Work to complete = Replace "Image resolution" with "Screen resolution" in the stretch from the start of the material through the line containing "coordinates (1070, 610).". Give back only those lines, with everything else left unchanged.

Source data =
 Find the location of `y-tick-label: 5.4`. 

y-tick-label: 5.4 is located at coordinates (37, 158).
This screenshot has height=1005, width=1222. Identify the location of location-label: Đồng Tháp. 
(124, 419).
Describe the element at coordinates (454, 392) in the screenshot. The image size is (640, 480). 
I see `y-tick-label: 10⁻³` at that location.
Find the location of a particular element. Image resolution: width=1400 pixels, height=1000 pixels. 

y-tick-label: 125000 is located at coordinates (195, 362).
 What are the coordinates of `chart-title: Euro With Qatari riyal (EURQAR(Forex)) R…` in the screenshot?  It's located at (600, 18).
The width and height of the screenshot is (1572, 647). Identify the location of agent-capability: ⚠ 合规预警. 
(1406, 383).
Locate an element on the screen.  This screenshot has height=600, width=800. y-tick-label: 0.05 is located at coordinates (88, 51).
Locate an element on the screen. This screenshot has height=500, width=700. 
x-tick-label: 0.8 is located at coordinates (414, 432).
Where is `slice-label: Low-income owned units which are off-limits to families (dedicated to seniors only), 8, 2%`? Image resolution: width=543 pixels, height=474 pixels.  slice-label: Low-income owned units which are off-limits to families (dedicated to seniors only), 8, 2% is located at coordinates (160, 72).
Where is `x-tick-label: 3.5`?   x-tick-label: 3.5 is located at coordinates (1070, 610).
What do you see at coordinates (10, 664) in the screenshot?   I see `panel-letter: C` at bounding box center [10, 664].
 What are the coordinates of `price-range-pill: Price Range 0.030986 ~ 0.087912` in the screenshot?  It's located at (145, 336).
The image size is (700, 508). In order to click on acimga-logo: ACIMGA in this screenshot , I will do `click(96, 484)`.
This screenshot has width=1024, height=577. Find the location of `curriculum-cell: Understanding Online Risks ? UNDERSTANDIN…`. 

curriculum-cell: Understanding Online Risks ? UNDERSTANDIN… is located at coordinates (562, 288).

Solution =
 Find the location of `y-tick-label: 5.4`. 

y-tick-label: 5.4 is located at coordinates (37, 158).
This screenshot has height=1005, width=1222. Identify the location of location-label: Đồng Tháp. 
(124, 419).
Describe the element at coordinates (454, 392) in the screenshot. The image size is (640, 480). 
I see `y-tick-label: 10⁻³` at that location.
Find the location of a particular element. Screen resolution: width=1400 pixels, height=1000 pixels. 

y-tick-label: 125000 is located at coordinates (195, 362).
 What are the coordinates of `chart-title: Euro With Qatari riyal (EURQAR(Forex)) R…` in the screenshot?  It's located at (600, 18).
The width and height of the screenshot is (1572, 647). Identify the location of agent-capability: ⚠ 合规预警. 
(1406, 383).
Locate an element on the screen.  This screenshot has height=600, width=800. y-tick-label: 0.05 is located at coordinates (88, 51).
Locate an element on the screen. This screenshot has height=500, width=700. 
x-tick-label: 0.8 is located at coordinates (414, 432).
Where is `slice-label: Low-income owned units which are off-limits to families (dedicated to seniors only), 8, 2%`? Screen resolution: width=543 pixels, height=474 pixels.  slice-label: Low-income owned units which are off-limits to families (dedicated to seniors only), 8, 2% is located at coordinates (160, 72).
Where is `x-tick-label: 3.5`?   x-tick-label: 3.5 is located at coordinates (1070, 610).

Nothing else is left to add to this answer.